Vulnerability reporting policy
How we prevent vulnerabilities
Ogma is scanned continuously for vulnerabilities both in our code and in third-party dependencies using static code analysis tools and dependency scanning tools.
How we handle new vulnerabilities
When a security vulnerability is discovered in Ogma:
- We launch an internal task-force to evaluate the impact of the vulnerability and define its severity (see Severity levels).
- If the severity level of the vulnerability is high or critical, we publish a vulnerability report in our online vulnerability list. The report that we publish is updated continuously. It contains assessment, workaround and mitigation instructions.
- For critical severity: a report is published within 2 working days
- For high severity: a report is published within 10 working days
- If the severity is critical, we notify all potentially impacted customers by e-mail as soon as the report is published.
- We publish a software patch. Customers are notified by e-mail as soon as the patch is available.
Our vulnerability reports include a severity level. This severity level is based on our self-calculated CVSS score (Common Vulnerability Scoring System) for each specific vulnerability. CVSS is an industry standard vulnerability metric (learn more about CVSS).
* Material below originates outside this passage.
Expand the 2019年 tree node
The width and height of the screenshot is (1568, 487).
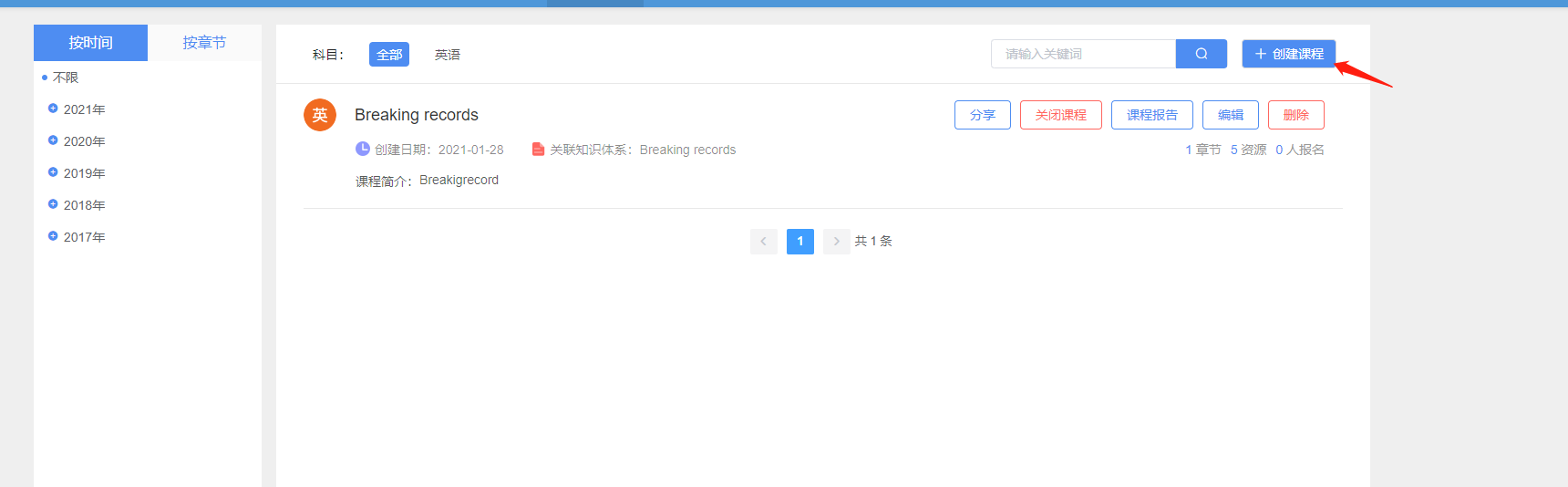[x=53, y=172]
For CVSS v3, we use the following severity rating system:
|CVSS v3 score range
|Report severity level
|0.1 - 3.9
|4.0 - 6.9
|7.0 - 8.9
|9.0 - 10.0
Below are a few examples of vulnerabilities which may result in a given severity level. Please keep in mind that this rating does not take into account details of your installation and are to be used as a guide only.
Severity Level: Critical
Critical severity vulnerabilities usually have most of the following characteristics:
- Exploitation of the vulnerability likely results in root-level compromise of servers or infrastructure devices.
- Exploitation is usually straightforward, in the sense that the attacker does not need any special authentication credentials or knowledge about individual victims, and does not need to persuade a target user, for example via social engineering, into performing any special functions.
For critical vulnerabilities, it is advised that customers patch or upgrade as soon as possible, unless you have other mitigating measures in place. For example, a mitigating factor could be if your installation is not accessible from the Internet.
Severity Level: High
High severity vulnerabilities usually have some of the following characteristics:
- The vulnerability is difficult to exploit.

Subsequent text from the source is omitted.